Adventure is fueled by a willingness to find out, and to be a fool while the finding out is done. It’s placing value on what you can learn and what you might experience more than reaching whatever imagined destination you’ve cooked up. When you shift the value to learning and experience rather than the outcome, adventure is inevitable. Fear of an undesirable outcome diminishes. Your head and your feet live in the same time and place.

 

So, you have to ask yourself:

 

Would I rather experience and learn and maybe be a little bit of a fool in the process, or would I rather spend my time imagining negative outcomes and then talking myself out of living a life I know I’d rather live?

 

I think you know the answer.

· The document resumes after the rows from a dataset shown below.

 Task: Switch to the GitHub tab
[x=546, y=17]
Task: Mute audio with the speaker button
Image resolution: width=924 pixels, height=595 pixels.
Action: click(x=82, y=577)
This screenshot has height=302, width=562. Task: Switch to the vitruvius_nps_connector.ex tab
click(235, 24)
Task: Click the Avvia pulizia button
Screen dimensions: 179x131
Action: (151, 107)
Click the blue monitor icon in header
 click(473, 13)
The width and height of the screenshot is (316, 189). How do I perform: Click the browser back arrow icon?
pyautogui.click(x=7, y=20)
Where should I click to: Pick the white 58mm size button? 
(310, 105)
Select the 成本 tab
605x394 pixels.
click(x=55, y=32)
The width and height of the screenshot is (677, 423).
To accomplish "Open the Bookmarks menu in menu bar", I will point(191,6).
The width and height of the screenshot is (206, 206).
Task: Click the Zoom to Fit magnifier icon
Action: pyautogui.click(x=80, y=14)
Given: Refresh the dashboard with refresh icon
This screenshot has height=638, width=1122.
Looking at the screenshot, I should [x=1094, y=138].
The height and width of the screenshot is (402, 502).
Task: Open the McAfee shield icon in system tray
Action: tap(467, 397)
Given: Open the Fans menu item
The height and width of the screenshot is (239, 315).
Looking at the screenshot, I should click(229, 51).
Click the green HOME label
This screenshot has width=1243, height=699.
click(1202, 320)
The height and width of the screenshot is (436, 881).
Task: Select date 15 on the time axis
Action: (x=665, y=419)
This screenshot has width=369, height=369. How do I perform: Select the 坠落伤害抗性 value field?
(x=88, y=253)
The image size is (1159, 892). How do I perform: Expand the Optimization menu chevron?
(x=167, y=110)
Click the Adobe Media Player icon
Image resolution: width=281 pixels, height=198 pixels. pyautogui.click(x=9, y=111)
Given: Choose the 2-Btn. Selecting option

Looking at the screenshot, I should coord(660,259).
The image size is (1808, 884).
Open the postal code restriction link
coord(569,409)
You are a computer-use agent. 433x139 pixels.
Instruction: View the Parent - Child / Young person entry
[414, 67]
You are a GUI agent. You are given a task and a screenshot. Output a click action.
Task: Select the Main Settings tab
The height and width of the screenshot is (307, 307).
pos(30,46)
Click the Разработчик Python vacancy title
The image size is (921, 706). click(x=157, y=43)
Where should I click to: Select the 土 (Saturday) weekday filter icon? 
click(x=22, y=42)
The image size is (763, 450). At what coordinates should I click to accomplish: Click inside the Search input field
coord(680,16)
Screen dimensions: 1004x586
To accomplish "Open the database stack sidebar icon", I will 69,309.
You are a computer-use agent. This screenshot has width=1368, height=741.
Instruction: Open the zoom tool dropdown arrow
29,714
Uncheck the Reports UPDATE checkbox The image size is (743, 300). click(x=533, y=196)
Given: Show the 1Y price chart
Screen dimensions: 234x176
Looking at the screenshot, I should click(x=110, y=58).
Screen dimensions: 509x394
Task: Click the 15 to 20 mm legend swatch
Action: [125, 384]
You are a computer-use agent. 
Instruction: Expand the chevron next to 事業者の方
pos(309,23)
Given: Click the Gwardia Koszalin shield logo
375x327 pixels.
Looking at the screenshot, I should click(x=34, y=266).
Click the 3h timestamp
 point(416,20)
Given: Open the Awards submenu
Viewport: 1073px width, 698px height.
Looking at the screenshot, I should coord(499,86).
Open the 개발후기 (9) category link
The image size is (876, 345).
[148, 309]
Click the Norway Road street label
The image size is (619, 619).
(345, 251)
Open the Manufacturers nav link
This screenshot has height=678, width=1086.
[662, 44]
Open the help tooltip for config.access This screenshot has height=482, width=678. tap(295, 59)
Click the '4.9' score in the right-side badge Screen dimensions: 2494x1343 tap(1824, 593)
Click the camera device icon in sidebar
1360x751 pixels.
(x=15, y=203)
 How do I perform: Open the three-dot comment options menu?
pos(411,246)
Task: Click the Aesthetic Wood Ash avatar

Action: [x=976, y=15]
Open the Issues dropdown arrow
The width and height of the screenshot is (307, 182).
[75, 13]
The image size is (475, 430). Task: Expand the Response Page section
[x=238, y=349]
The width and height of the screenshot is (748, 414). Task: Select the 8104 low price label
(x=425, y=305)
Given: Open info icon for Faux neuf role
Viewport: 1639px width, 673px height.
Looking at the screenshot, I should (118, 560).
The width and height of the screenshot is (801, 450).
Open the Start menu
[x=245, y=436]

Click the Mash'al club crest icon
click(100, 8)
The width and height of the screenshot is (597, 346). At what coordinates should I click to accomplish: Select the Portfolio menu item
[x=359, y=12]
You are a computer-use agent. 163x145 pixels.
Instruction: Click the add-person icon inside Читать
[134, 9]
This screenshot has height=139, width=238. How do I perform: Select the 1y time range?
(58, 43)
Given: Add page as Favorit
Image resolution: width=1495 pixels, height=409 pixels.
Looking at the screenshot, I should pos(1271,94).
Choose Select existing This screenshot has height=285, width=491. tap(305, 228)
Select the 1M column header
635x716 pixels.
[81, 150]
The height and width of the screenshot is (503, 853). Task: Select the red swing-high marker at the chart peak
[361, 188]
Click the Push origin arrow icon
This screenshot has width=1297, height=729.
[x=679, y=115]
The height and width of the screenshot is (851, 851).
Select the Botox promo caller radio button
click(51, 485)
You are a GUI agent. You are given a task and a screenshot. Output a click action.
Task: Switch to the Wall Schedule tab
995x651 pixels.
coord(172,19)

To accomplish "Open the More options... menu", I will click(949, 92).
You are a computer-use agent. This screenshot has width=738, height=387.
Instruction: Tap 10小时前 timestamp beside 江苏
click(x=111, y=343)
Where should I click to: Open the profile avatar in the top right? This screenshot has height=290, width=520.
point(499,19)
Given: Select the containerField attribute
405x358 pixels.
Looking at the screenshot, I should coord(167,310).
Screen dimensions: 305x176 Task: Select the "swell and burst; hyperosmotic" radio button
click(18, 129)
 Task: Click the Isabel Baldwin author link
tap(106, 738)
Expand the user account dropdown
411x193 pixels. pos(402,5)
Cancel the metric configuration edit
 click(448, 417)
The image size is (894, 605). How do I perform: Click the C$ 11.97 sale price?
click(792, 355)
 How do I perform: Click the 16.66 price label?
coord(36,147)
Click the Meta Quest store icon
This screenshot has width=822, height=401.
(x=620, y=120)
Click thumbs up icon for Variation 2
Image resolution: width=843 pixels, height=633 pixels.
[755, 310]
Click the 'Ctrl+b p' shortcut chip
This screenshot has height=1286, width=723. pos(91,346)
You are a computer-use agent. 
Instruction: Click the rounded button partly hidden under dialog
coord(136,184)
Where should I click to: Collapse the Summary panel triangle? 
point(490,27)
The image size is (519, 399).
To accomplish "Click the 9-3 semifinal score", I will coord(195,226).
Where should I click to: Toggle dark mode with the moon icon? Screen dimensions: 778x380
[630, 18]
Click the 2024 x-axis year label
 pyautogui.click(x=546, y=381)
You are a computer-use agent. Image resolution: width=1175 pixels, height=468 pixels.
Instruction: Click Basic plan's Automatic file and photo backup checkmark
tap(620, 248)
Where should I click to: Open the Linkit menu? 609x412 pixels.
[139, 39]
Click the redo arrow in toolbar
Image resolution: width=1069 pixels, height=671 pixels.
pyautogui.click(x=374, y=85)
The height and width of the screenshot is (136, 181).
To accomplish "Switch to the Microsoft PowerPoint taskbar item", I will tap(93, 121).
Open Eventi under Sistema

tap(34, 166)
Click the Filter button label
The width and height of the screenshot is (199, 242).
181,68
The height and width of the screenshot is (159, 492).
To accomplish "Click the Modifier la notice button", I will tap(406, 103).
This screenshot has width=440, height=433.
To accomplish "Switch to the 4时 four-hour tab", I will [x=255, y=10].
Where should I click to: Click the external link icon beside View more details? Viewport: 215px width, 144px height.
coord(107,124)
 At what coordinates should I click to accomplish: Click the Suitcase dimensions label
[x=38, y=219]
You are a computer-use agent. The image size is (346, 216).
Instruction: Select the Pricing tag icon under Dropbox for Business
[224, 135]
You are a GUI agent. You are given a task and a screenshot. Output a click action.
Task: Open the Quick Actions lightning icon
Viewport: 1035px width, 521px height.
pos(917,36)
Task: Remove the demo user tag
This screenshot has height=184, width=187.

Despite the fear and comfort that resist the truth. Despite the voice that’s telling you this is all just nicey-nice bullshit and not at all pragmatic. You know the truth.

 

We’ve come to the point in this conversation where it’s necessary to discuss how you might go about living your Everyday Adventure. 

 

How about some honest-to-goodness gratitude? For cripe’s sake, you sleep inside, you have food, and there’s at least one person in the world who loves and cares about you. That’s wonderful. And you have the time and resources to read the meandering thoughts of a 37-year-old man writing an article for a gym. Things ain’t so bad.

 

Gratitude bolsters your inner reserves. It lowers your threat level and prepares your mind to look for opportunities. While values and mindset set the stage for adventure, gratitude is a proud parent, standing behind them and goading them forward.

 

Then it’s time to let go of the shoulds and accept what is. The truth is the greatest adventure you can have. Once you accept yourself just as you are, and things as they are, then you can change.

 

Value being the fool that learns and experiences. Do things and do only those things while you do them. You’ll feel yourself relax. You’ll notice that you’re having more fun. And then the craziest damn thing happens – you get the outcome you were after.

 

If you do these things, your everyday perspective will change. You’ll cook the new dish instead of buying the same old shit at the grocery store. You’ll commit to doing something positive for yourself every day because you want to learn instead of worrying about whether or not you’ll do it. You’ll ask that interesting person a question rather than living in your own head in fear that they won’t like you.

 

The rote, dullness of life will become vibrant. You’ll find true contentment, rather than the counterfeit version you’ve sold yourself.

 

And you’ll find adventure in every day.

 

Imagine that – 365 adventures every year. What a life.

 

It’s about time that I wrap this up, but I want to leave you with something from a movie that I love, The Secret Life of Walter Mitty.

 

It’s the fictional motto of Life Magazine in the movie, written by James Thurber, but hell if it isn’t poignant. It’s the essence of this whole deal. 

 

Here ya go:

“To see the world, things dangerous to come to, to see behind walls, draw closer, to find each other, and to feel. That is the purpose of life.”

Let go. Find out. Live your Everyday Adventure.